*** Opening DATA FOR REVIEW ***
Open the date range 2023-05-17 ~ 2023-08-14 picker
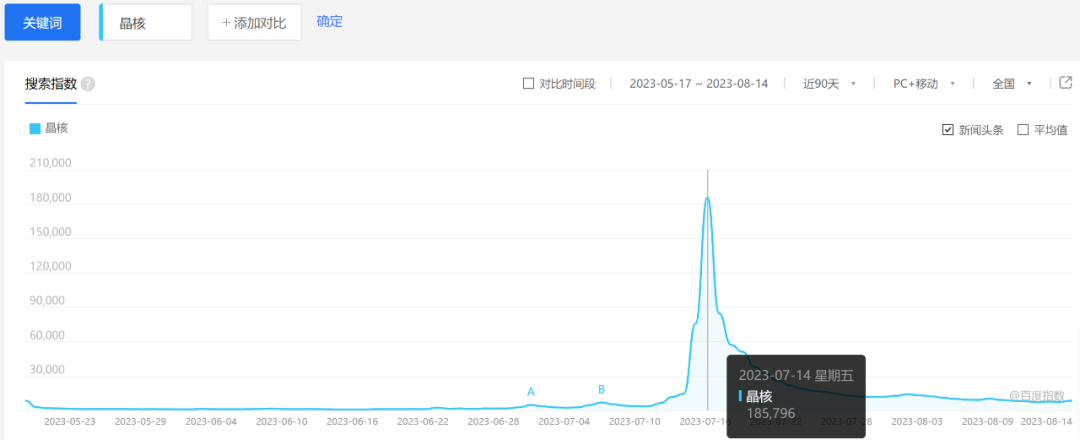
*** Closing DATA FOR REVIEW ***
*** Opening DATA FOR REVIEW ***
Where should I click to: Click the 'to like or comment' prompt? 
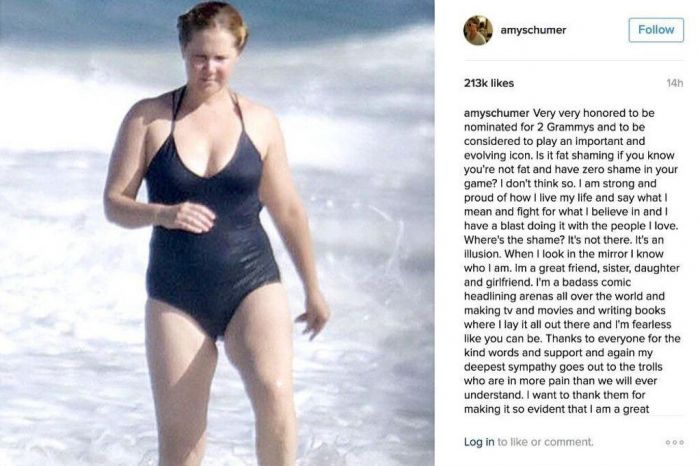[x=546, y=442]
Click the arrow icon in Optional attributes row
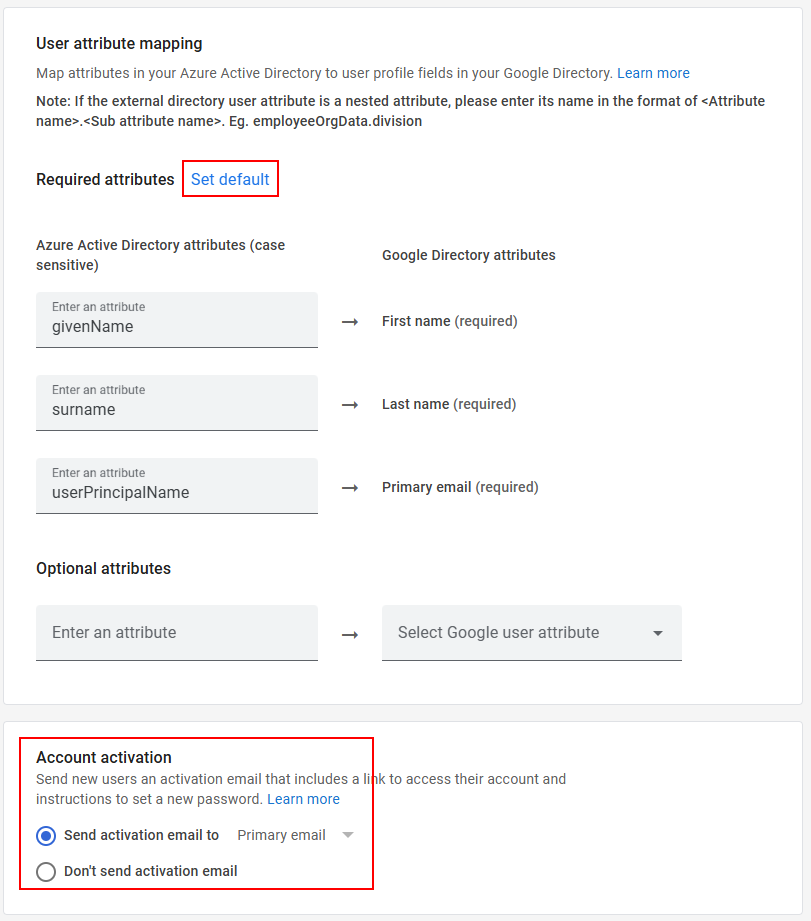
*** Closing DATA FOR REVIEW ***
*** Opening DATA FOR REVIEW ***
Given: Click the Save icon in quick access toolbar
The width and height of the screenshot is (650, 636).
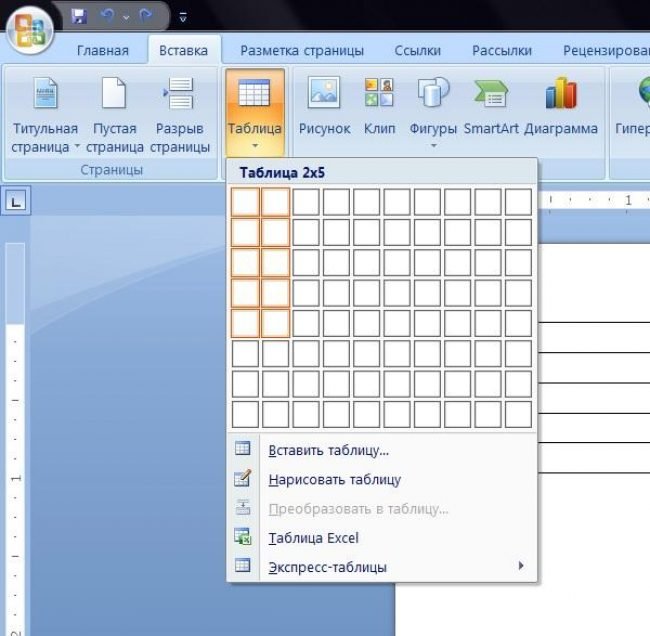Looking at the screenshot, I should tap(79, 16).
*** Closing DATA FOR REVIEW ***
Copy out every line of the data that includes the word "icon".

Click the arrow icon in Optional attributes row
Given: Click the Save icon in quick access toolbar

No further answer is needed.